Nell’ultima giornata di dibattimento, l’accusa, portata avanti dal procuratore Steve Schleicher, ha concentrato la requisitoria su quei 9 minuti e 29 secondi in cui l’agente ha tenuto il suo ginocchio premuto sul collo di Floyd, steso per terra, a faccia in giù, le mani bloccate dietro la schiena con le manette.

E alla vigilia la famiglia aveva invocato giustizia, anzi ha detto di aver “bisogno di una condanna”. Il processo è stato trasmesso in diretta tv: è stato concesso l’accesso nell’aula a tre telecamere dell’emittente Court TV, una rete statunitense che trasmette i processi. “Le sue ultime parole – ha detto il procuratore – sono state ‘per favore, non respiro’. Floyd non stava facendo del male a nessuno, non voleva fare male a nessuno”.

“Questo – ha aggiunto – non è un processo alla polizia, è il processo a un imputato.

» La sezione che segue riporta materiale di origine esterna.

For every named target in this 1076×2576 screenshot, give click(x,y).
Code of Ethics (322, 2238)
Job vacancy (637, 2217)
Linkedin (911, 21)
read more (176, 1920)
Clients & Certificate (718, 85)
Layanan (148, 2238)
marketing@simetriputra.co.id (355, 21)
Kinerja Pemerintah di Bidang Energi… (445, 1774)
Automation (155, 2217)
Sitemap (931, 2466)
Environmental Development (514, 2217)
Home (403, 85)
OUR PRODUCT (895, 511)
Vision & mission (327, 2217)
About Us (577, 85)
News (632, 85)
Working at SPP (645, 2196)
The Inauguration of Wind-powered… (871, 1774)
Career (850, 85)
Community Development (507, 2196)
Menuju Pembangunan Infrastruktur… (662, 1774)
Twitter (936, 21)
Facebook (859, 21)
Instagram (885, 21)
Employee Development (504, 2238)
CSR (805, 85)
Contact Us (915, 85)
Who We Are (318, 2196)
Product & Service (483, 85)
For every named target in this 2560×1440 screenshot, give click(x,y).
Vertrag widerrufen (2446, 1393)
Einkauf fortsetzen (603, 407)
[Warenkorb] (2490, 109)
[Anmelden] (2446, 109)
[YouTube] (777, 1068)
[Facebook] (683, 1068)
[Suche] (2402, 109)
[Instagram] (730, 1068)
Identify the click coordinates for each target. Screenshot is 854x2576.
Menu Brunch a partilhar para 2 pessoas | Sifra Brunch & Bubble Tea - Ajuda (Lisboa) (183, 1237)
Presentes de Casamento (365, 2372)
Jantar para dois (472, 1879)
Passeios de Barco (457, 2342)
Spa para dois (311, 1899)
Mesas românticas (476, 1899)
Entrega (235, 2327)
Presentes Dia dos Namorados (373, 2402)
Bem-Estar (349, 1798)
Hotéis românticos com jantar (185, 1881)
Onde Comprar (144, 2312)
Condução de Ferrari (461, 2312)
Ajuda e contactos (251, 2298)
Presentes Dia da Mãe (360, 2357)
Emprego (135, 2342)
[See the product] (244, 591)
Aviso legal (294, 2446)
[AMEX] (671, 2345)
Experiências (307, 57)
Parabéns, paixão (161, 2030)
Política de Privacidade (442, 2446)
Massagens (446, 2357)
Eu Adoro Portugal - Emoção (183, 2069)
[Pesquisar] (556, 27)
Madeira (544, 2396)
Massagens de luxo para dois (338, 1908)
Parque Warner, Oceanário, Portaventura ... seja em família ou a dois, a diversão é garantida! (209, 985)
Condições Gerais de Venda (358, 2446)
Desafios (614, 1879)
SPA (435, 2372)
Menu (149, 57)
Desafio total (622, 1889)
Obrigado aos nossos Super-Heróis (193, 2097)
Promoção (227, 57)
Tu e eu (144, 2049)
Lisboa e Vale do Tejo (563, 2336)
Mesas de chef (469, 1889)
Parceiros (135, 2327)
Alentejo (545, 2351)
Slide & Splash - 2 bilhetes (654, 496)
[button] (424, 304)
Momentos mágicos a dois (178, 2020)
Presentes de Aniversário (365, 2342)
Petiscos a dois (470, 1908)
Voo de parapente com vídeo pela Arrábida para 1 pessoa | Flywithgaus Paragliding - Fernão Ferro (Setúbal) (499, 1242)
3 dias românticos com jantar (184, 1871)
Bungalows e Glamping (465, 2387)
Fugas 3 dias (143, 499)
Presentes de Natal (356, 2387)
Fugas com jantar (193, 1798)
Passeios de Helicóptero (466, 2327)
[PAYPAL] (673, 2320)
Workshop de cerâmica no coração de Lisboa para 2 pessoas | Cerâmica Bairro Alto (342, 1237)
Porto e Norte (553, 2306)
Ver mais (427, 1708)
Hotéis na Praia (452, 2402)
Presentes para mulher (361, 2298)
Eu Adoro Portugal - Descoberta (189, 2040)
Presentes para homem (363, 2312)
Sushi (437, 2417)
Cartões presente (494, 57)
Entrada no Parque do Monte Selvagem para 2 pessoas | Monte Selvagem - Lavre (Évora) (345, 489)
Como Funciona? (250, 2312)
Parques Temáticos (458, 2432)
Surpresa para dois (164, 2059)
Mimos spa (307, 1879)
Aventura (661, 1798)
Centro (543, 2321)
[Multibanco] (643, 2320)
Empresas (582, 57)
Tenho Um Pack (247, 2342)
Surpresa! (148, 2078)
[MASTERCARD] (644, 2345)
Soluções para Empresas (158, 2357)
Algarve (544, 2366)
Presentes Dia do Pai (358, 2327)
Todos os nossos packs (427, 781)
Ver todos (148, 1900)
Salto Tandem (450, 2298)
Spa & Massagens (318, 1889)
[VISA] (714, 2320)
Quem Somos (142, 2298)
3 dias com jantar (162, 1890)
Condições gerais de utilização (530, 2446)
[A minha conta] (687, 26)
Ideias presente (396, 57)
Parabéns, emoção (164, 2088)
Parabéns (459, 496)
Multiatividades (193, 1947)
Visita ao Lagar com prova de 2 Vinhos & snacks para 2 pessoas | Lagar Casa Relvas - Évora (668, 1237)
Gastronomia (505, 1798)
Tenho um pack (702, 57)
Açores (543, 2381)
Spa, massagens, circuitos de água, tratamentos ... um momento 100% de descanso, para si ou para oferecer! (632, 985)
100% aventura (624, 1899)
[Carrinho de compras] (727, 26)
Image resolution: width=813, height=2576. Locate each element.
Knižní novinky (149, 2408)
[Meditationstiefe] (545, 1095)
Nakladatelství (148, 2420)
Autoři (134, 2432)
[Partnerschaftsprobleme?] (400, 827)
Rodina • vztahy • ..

E per la buona polizia non c’è niente di peggio di una cattiva polizia”. Il legale di Chauvin, Eric Nelson, ha sostenuto come “la mossa del ginocchio non fosse non autorizzata”, nonostante molti poliziotti e addestratori, chiamati a testimoniare, abbiano detto il contrario. L’avvocato ha puntato sulla dipendenza di Floyd dagli oppioidi, legando la morte a una cattiva condizione dei polmoni, già logorati dalla droga.